Tantangan:
1. Menurut teks tentang pemilihan Gubernur DKI Jakarta, berapa tingkat elektabilitas Ahok dalam survei bulan Februari?
2. Tuliskan ulang bagian teks tentang pemilihan Gubernur DKI Jakarta, dimulai dengan "Atau milik salah" dan terus hingga "pemusik Ahmad Dhani.".
3. Sambung teks tentang pemilihan Gubernur DKI Jakarta mulai dari titik akhirnya.

Saat ini, salah satu pembicaraan publik yang menarik adalah soal pencalonan sejumlah tokoh dalam perebutan "Jakarta 1".
"Jakarte punye siape?", begitulah logat khas Betawi yang menjadi perbincangan untuk memprediksikan siapa yang akan memimpin ke depan di DKI Jakarta, Ibu Kota Republik Indonesia.
Apakah masih milik petahana, Basuki Tjahaja Purnama alias Ahok, yang baru dua tahun ini menjadi Gubernur DKI Jakarta setelah dalam posisinya sebagai Wakil Gubernur, menggantikan Gubernur DKI Jakarta Joko Widodo 2012-2017 yang menjadi Presiden RI periode 2014-2019?
Atau milik salah satu dari sejumlah tokoh yang digadang-gadang bakal menjadi calon seperti Ketua Kwarnas Gerakan Pramuka yang juga mantan Menteri Pemuda dan Olahraga Adhyaksa Dault, Ketua Umum Partai Bulan Bintang yang juga mantan Menteri Sekretaris Negara Yusril Ihza Mahendra, pengusaha Sandiaga Uno, Wakil Gubernur DKI Jakarta Djarot Saiful Hidayat, atau bahkan pemusik Ahmad Dhani.
Hasil survei dari Lembaga Survei Kelompok Diskusi dan Kajian Opini Publik Indonesia pada Februari atas sekitar 400 responden menunjukkan bahwa Ahok tetap memperoleh tingkat popularitas tertinggi (98,5 persen) dan tingkat elektabilitas tertinggi (43,5 persen) tetapi masyarakat Jakarta ternyata lebih menyukai gubernur yang datang dari kaum muda, usia di bawah 45 tahun (50,8 persen).
Urutan nama lainnya adalah Tri Rismaharini, Ridwan Kamil, Hidayat Nur Wahid, Yusril Ihza Mahendra, Bambang Widjojanto, Sandiaga Uno, Adhyaksa Dault, Desi Ratnasari, Djarot Saiful Hidayat, Nachrowi Ramli, Nur Mahmudi Ismail, Muhammad Idrus, Marco Kusumawijaya, dan Abraham Lunggana alias Haji Lulung.

Bagian Data:
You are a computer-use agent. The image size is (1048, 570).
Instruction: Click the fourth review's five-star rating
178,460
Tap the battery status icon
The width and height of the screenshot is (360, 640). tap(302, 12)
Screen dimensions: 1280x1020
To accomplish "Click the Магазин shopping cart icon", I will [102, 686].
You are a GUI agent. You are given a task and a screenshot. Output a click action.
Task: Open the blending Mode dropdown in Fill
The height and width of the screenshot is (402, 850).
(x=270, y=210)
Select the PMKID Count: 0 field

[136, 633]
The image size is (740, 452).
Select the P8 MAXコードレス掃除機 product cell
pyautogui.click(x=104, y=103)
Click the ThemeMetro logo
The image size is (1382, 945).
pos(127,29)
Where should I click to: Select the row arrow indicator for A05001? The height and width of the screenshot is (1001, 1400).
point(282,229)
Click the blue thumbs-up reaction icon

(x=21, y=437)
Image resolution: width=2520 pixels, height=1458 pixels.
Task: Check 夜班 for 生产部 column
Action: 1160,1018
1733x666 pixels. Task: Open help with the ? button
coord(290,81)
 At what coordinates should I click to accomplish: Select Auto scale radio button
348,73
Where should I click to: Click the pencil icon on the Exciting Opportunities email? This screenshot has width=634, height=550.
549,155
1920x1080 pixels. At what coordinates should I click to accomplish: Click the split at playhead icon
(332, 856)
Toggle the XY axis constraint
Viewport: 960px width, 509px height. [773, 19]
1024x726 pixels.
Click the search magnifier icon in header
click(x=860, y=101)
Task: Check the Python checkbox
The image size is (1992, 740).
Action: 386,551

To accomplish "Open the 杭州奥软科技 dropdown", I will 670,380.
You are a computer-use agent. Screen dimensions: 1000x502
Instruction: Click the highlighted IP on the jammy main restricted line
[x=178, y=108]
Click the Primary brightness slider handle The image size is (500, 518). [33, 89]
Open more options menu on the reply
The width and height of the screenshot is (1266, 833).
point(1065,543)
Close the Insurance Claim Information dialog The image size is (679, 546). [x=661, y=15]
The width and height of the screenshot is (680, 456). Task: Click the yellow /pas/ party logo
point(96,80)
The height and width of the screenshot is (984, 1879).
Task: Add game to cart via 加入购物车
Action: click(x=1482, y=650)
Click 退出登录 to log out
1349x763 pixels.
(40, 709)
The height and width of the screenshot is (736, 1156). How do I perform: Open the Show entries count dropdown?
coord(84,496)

Jawaban Soal:
1. 43,5 persen.

2.
Atau milik salah satu dari sejumlah tokoh yang digadang-gadang bakal menjadi calon seperti Ketua Kwarnas Gerakan Pramuka yang juga mantan Menteri Pemuda dan Olahraga Adhyaksa Dault, Ketua Umum Partai Bulan Bintang yang juga mantan Menteri Sekretaris Negara Yusril Ihza Mahendra, pengusaha Sandiaga Uno, Wakil Gubernur DKI Jakarta Djarot Saiful Hidayat, atau bahkan pemusik Ahmad Dhani.

3.
Indonesia Indicator (I2), perusahaan intelijen media, analisis data, dan kajian strategis dengan menggunakan piranti lunak Artificial Intelligence mencatat lima nama top person atau orang yang paling banyak dibicarakan menjadi calon gubernur mendatang yakni Basuki Tjahaja Purnama, Ridwan Kamil, Sandiaga Uno, Ahmad Dhani, dan Yusril Ihza Mahendra.
Nama-nama lain yang masuk Adhyaksa Dault, Abraham Lunggana, dan Desy Ratnasari, meskipun ekspos di media tidak seketat lima nama sebelumnya.
Hal yang juga menarik pada masa elus jago ini juga ternyata sudah ada yang mundur, seperti Wali Kota Bandung Ridwan Kamil.
Kang Emil, panggilan akrabnya, pada 29 Februari lalu memutuskan tidak maju pada Pilkada DKI Jakarta setelah beragam masukan yang dia terima melalui media sosial dan hasil silaturahim dengan berbagai tokoh nasional serta organisasi kemasyarakatan dan pimpinan partai politik.
"Dan yang menarik di luar ekspektasi saya, saya dipanggil dan diberi masukan oleh sejumlah tokoh mulai dari Pak Presiden Jokowi, Pak Prabowo, Ketua MPR, Ketua DPR, Ketua DPD dan ada tiga-empat menteri menyampaikan," kata Kang Emil.
Bagi pengamat politik dari Universitas Nasional, Jakarta, Mohammad Hailuki polarisasi pilihan masyarakat dalam Pilkada 2017 mendatang diperkirakan tajam menyusul keputusan Ridwan Kamil yang tak akan maju dalam pertarungan DKI 1.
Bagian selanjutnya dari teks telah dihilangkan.